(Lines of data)

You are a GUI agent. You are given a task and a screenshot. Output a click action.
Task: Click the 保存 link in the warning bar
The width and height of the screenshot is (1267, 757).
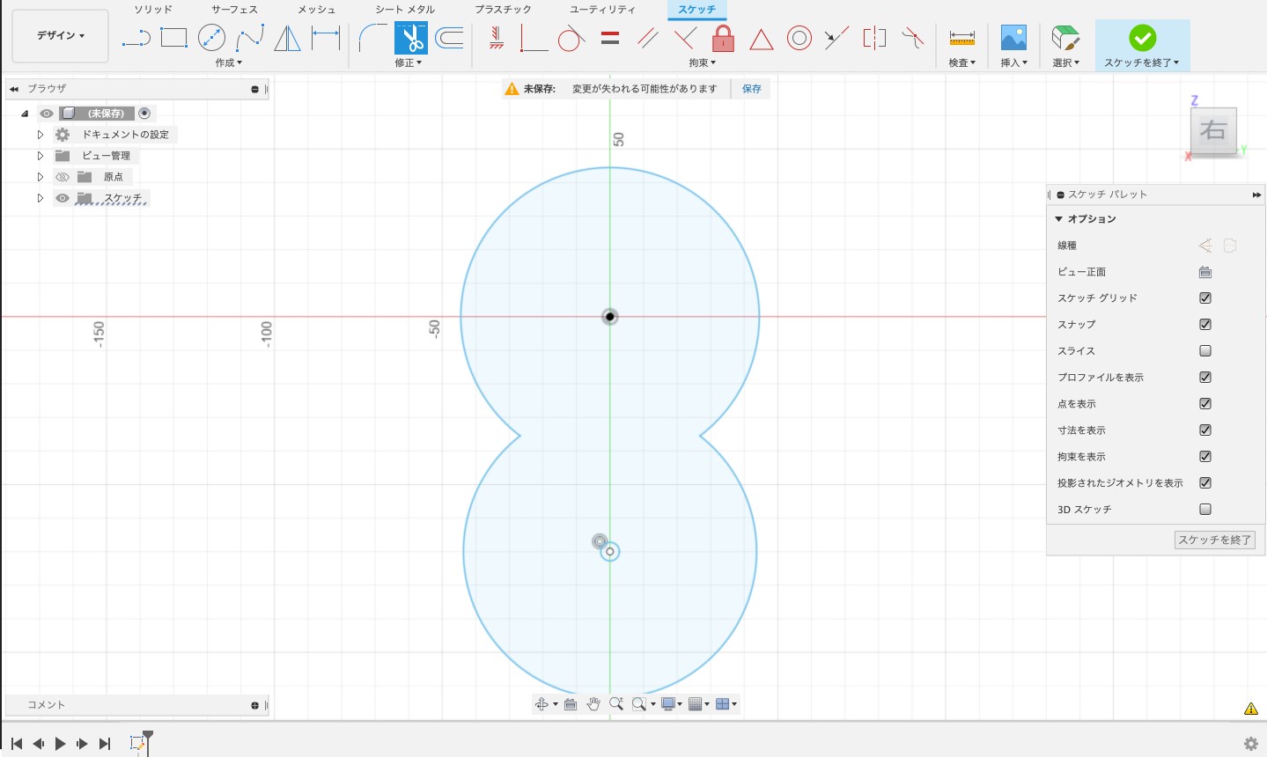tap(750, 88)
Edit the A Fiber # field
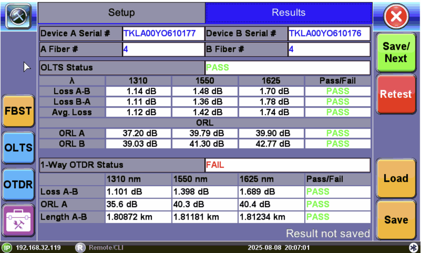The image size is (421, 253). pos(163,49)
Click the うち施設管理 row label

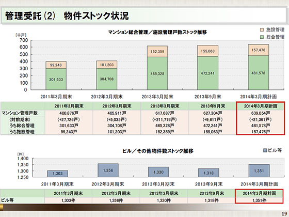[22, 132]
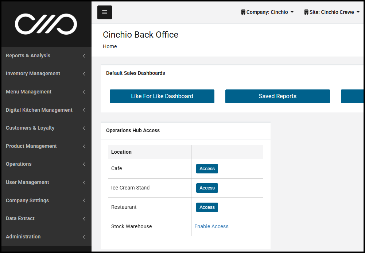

* * *

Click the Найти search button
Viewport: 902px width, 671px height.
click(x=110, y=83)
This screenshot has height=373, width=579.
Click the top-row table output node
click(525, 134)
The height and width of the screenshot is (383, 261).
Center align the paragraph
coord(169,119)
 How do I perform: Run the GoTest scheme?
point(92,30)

### AIM
Please pull out every line of the data above that contains the string "height".

### RESULT
The width and height of the screenshot is (1267, 757).
Viewport: 902px width, 671px height.
This screenshot has height=373, width=579.
The height and width of the screenshot is (383, 261).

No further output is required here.